Recent decisions of the District Court of WA, the WA Court of
Appeal and the NSW Court of Appeal provide interesting reading and
guidance as to assessing liability and contributory negligence,
particularly as to whether the driver of a vehicle should bear
greater responsibility than a pedestrian because a vehicle has the
ability to cause more harm to the pedestrian.
In O'Connor v Insurance Commission of Western
Australia  WASCA, delivered 9 June 2016 the WA Court of
Appeal upheld the District Court Trial Judge's apportionment of
liability of two-thirds against the deceased, who was struck by a
The deceased was walking on a dark night on an unlit road. He
was wearing dark clothing and had his back to traffic and he was
intoxicated.
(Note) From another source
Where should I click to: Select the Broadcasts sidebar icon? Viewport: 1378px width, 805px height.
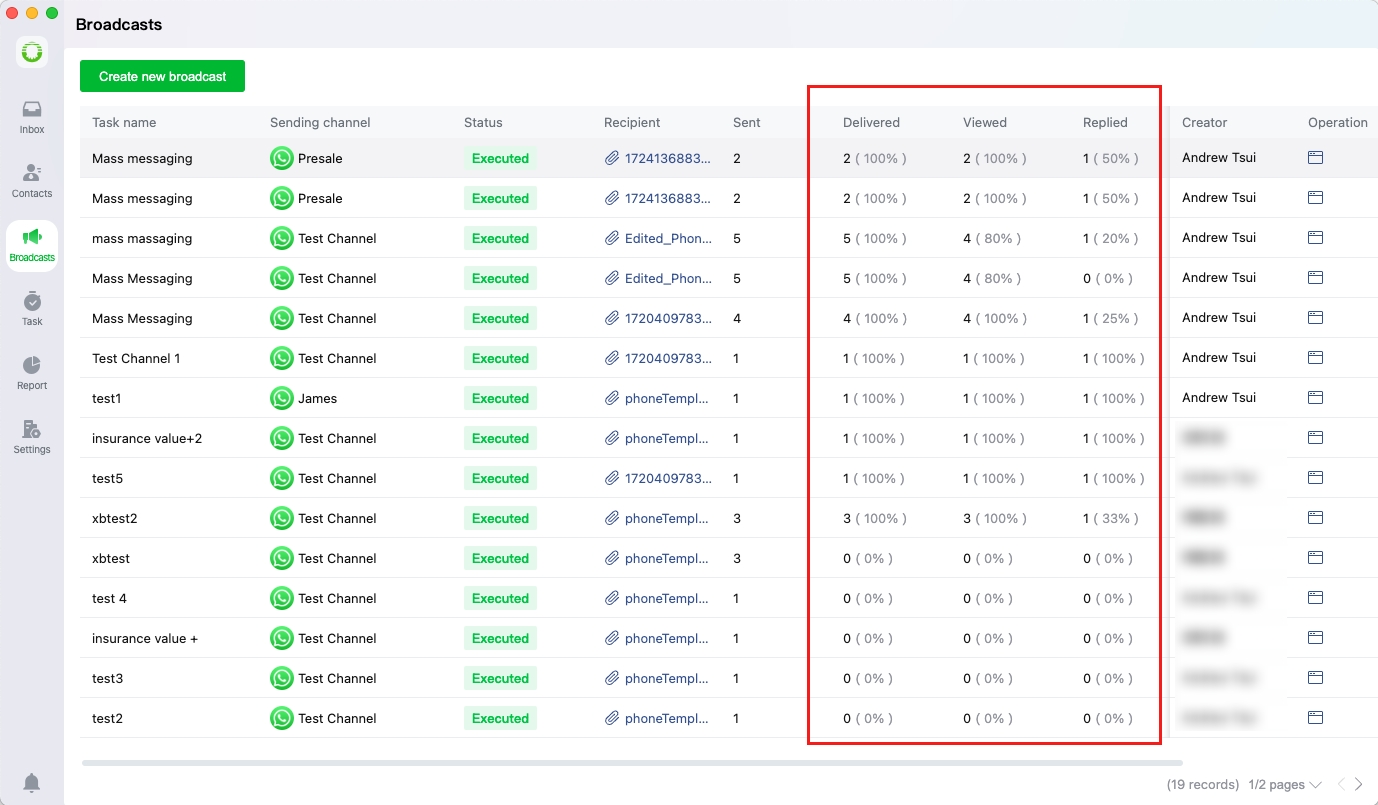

The bus driver had failed to see the deceased until
after he had struck him.
The learned Trial Judge found the deceased was
"significantly more to blame" than the driver
for "bringing about a circumstance in which this tragic
event occurred, and failing to react to save himself". It
was observed that the deceased "for his part made
significant departures from what a reasonable person would do to be
as safe as possible in the circumstances".
At paragraph 82 His Honour Justice Buss stated:
"Secondly, as I have mentioned, counsel for
the appellants' submission that, as a matter of principle,
where a finding is made that the driver of a motor vehicle should
have seen a negligent pedestrian, the apportionment between the
driver and the pedestrian 'will always be in favour of the
pedestrian because a motor vehicle has the capacity to do more
damage', is misconceived."
the trial judge in O'Connor also stated:
"The harm that can be done by any activity is
recognised as relevant for the purposes of determining and
assessing a breach of a duty of care. A driver of a motor vehicle
in busy traffic or in suburban side streets may have to be aware of
the erratic or careless behaviour of pedestrians or children in
order to adjust the manner of driving accordingly. I do not
consider that these authorities have any direct bearing on the
facts of this case".
The views expressed by the WA District Court and the WA Court of
Appeal with regard to apportionment of liability in
O'Connor can be compared to those
expressed recently by the NSW Court of Appeal in
Boateng v Dharamdas  NSWCA 183
delivered 2 August 2016.
The NSW Court of Appeal upheld the Trial Judge's decision
that the driver of a taxi was 60% liable when he struck a
pedestrian who stepped into his path moments before the crash.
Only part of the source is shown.